→ Written task:
Add 36 to every coordinate in the answers of the records below, and write all the lines out again, including the requests. Leave the pictures out.

------------------------

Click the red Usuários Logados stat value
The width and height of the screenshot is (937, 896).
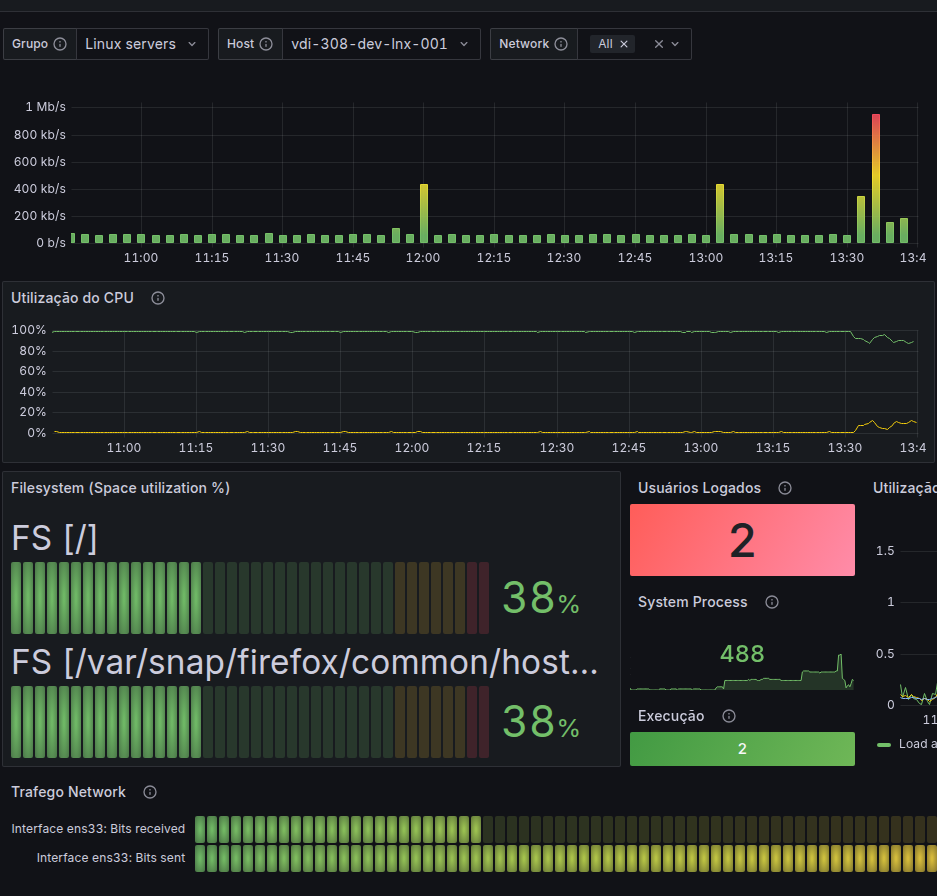click(x=742, y=540)
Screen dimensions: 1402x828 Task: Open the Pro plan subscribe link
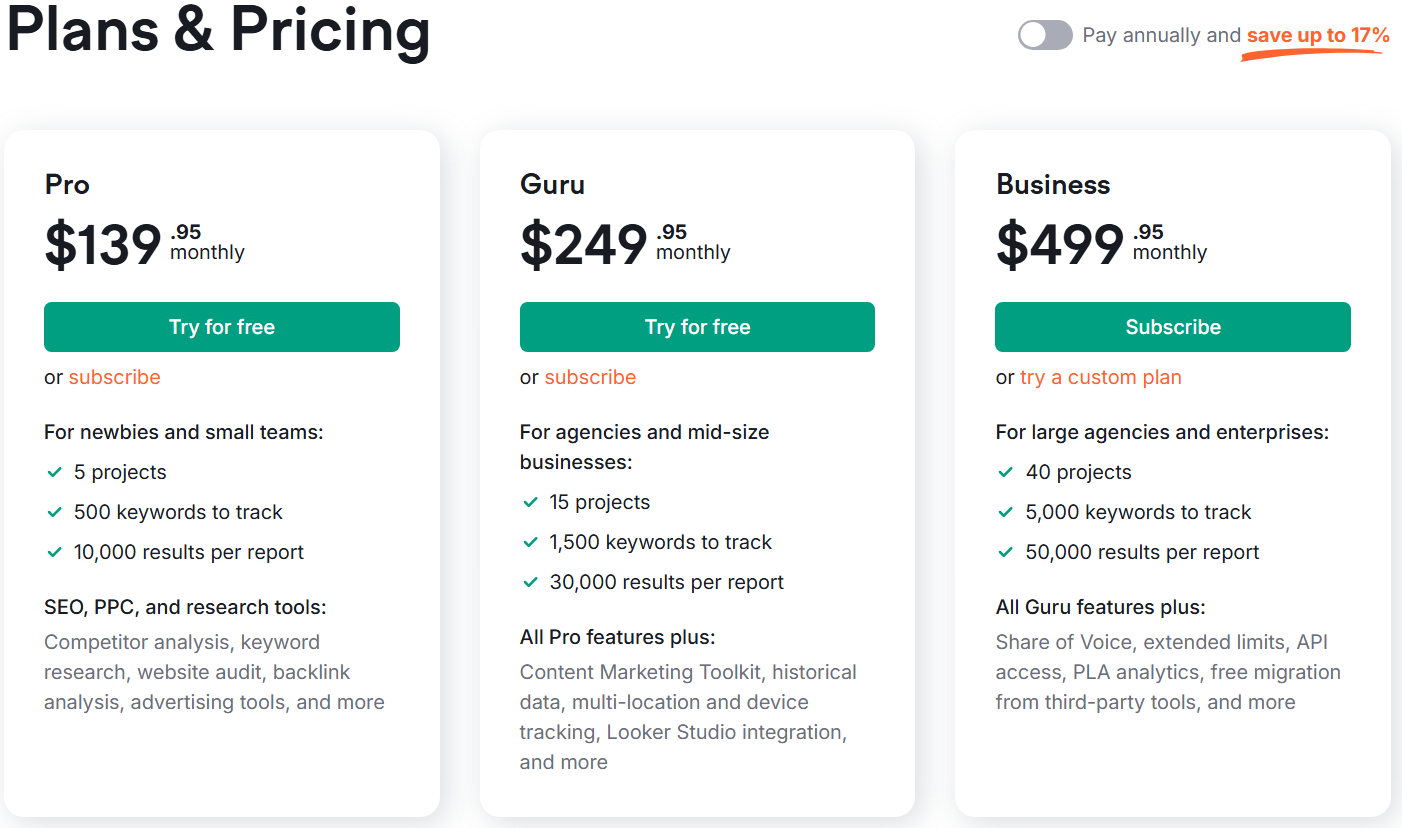click(x=114, y=377)
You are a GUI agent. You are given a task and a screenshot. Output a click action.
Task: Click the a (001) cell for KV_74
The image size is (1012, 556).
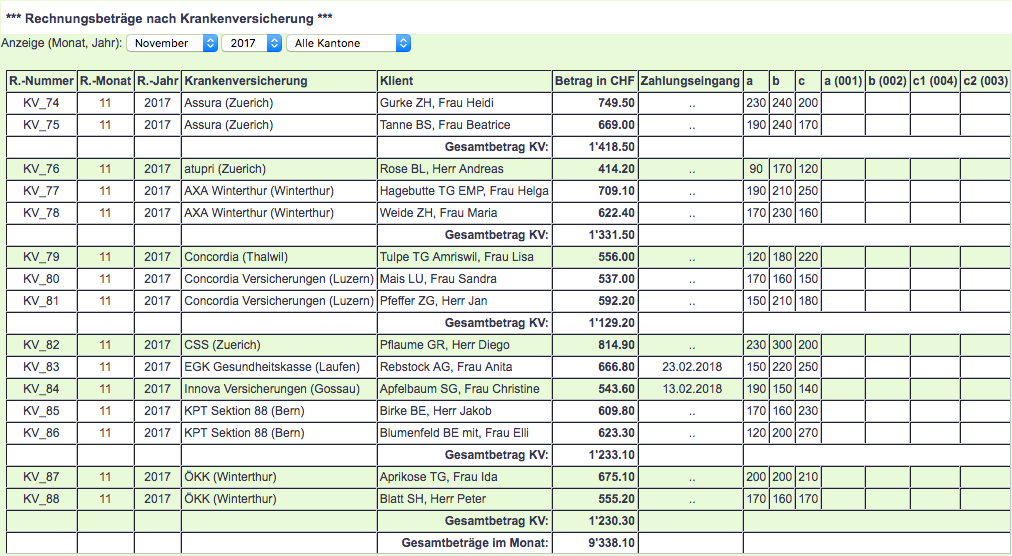pos(842,103)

------------------------

→ Written answer:
Click the red Usuários Logados stat value
The width and height of the screenshot is (937, 896).
click(x=778, y=576)
Screen dimensions: 1402x828 Task: Open the Pro plan subscribe link
click(x=150, y=413)
You are a GUI agent. You are given a task and a screenshot. Output a click action.
Task: Click the a (001) cell for KV_74
The image size is (1012, 556).
pos(878,139)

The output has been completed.